╔══

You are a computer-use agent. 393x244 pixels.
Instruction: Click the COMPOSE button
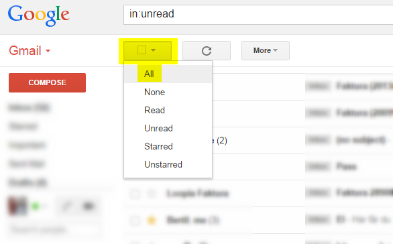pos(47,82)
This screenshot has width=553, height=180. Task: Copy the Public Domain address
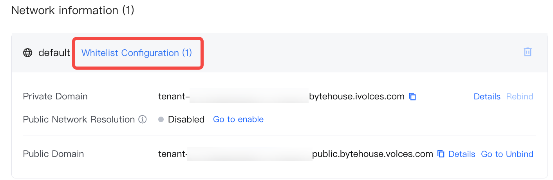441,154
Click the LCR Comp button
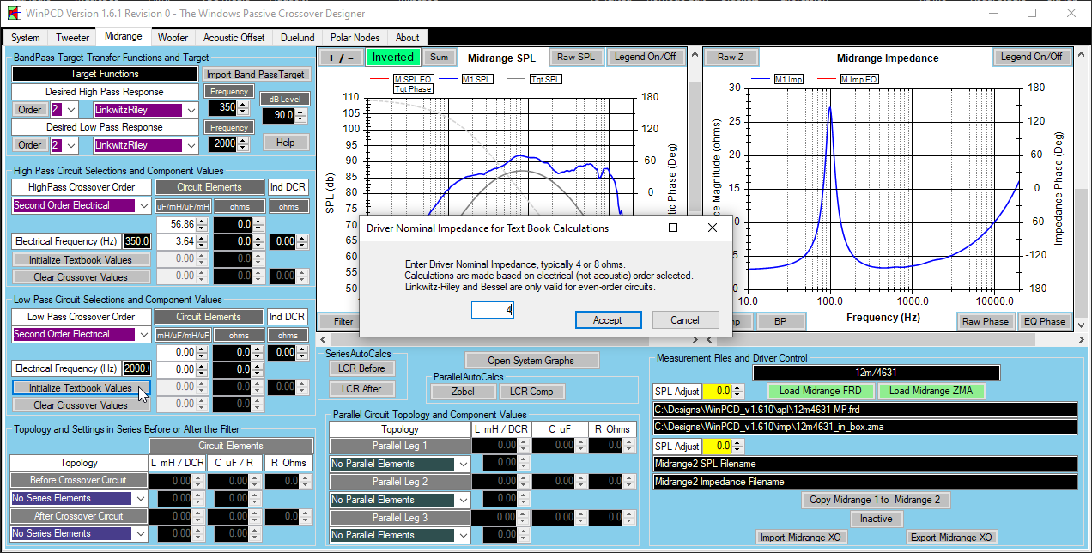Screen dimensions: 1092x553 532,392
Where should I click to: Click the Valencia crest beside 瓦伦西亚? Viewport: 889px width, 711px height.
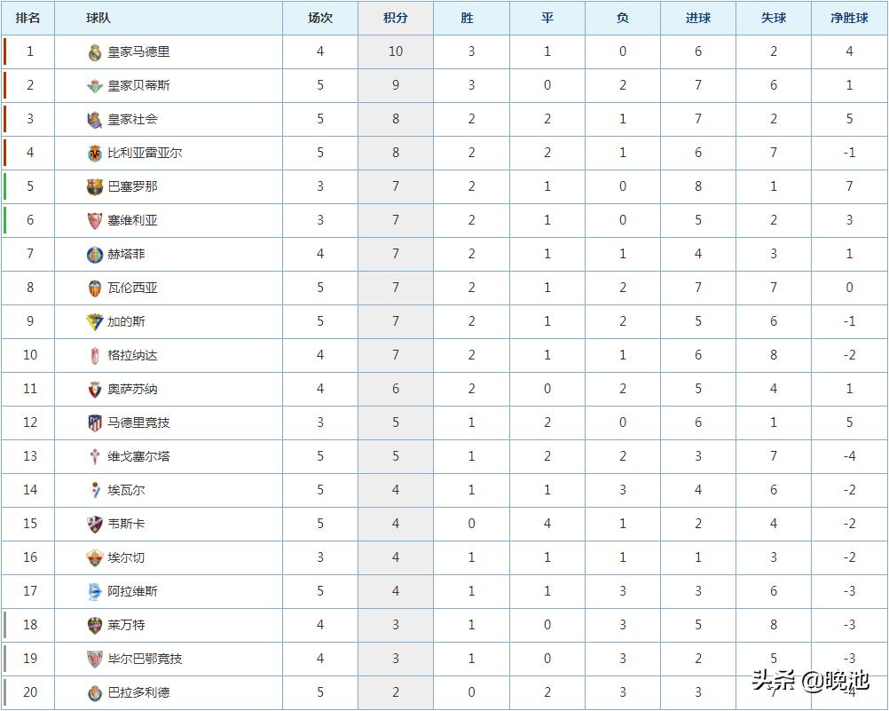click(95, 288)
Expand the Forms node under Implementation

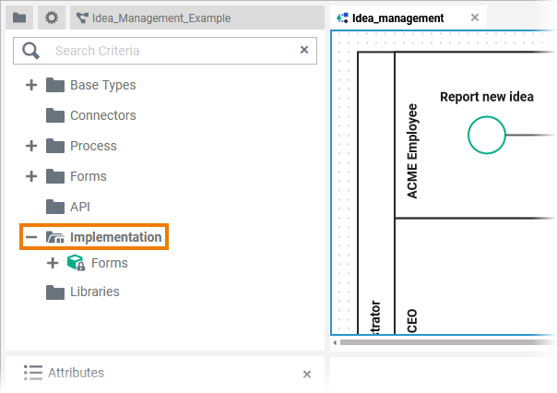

╚══

## EXERCISE DIRECTIONS:
The required output consists only of the lines from the one containing "Where should I" to the last line of the material, reproduced exactly, pictures excluded.

## WRITTEN RESPONSE:
Where should I click to: Click the Valencia crest beside 瓦伦西亚? Viewport: 889px width, 711px height.
click(95, 288)
Expand the Forms node under Implementation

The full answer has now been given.